_Task item_
The whole listing, except its pictures, is to be repeated exactly.

_Data for review_
□ □ □ □ □
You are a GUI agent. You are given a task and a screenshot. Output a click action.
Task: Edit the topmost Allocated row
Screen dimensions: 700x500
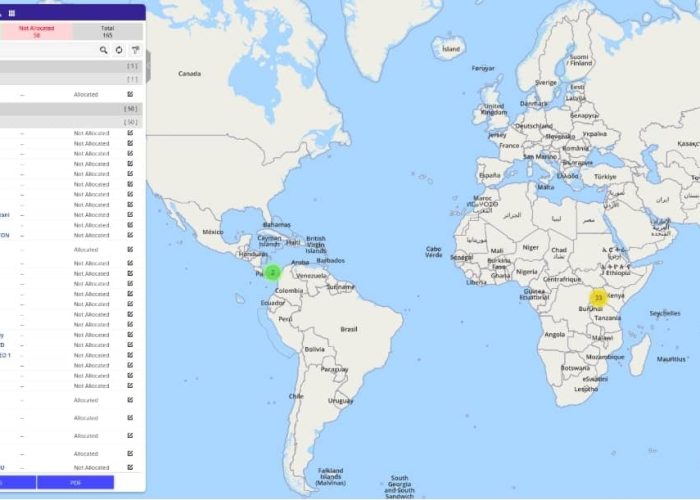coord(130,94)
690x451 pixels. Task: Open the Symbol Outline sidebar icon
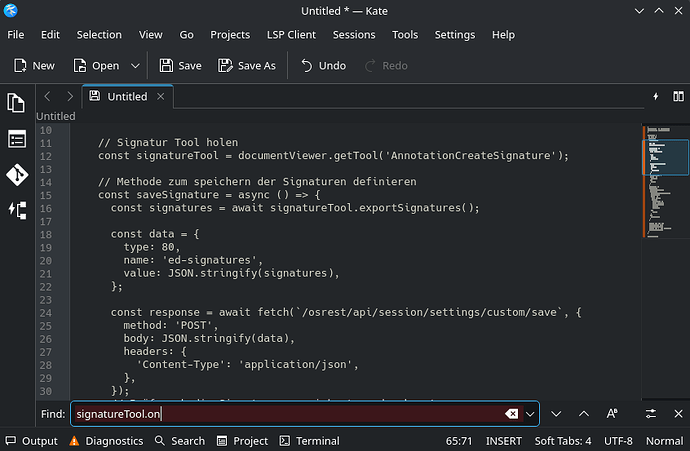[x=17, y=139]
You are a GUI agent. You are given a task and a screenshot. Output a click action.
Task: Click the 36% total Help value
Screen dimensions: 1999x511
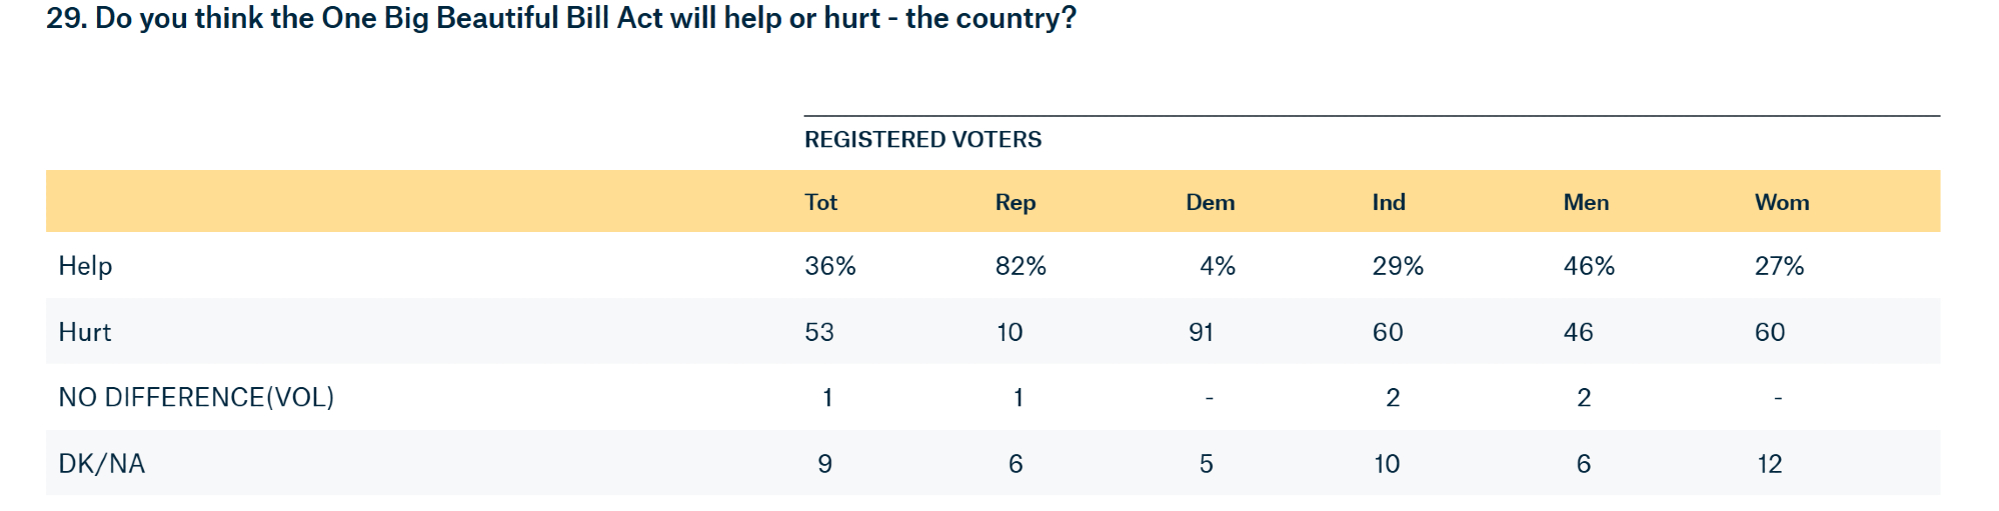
□ □ □ □ □
_Solved problem_
You are a GUI agent. You are given a task and a screenshot. Output a click action.
Task: Edit the topmost Allocated row
Screen dimensions: 700x500
coord(130,94)
690x451 pixels. Task: Open the Symbol Outline sidebar icon
[x=17, y=139]
You are a GUI agent. You are given a task and a screenshot. Output a click action.
Task: Click the 36% total Help value
Screen dimensions: 1999x511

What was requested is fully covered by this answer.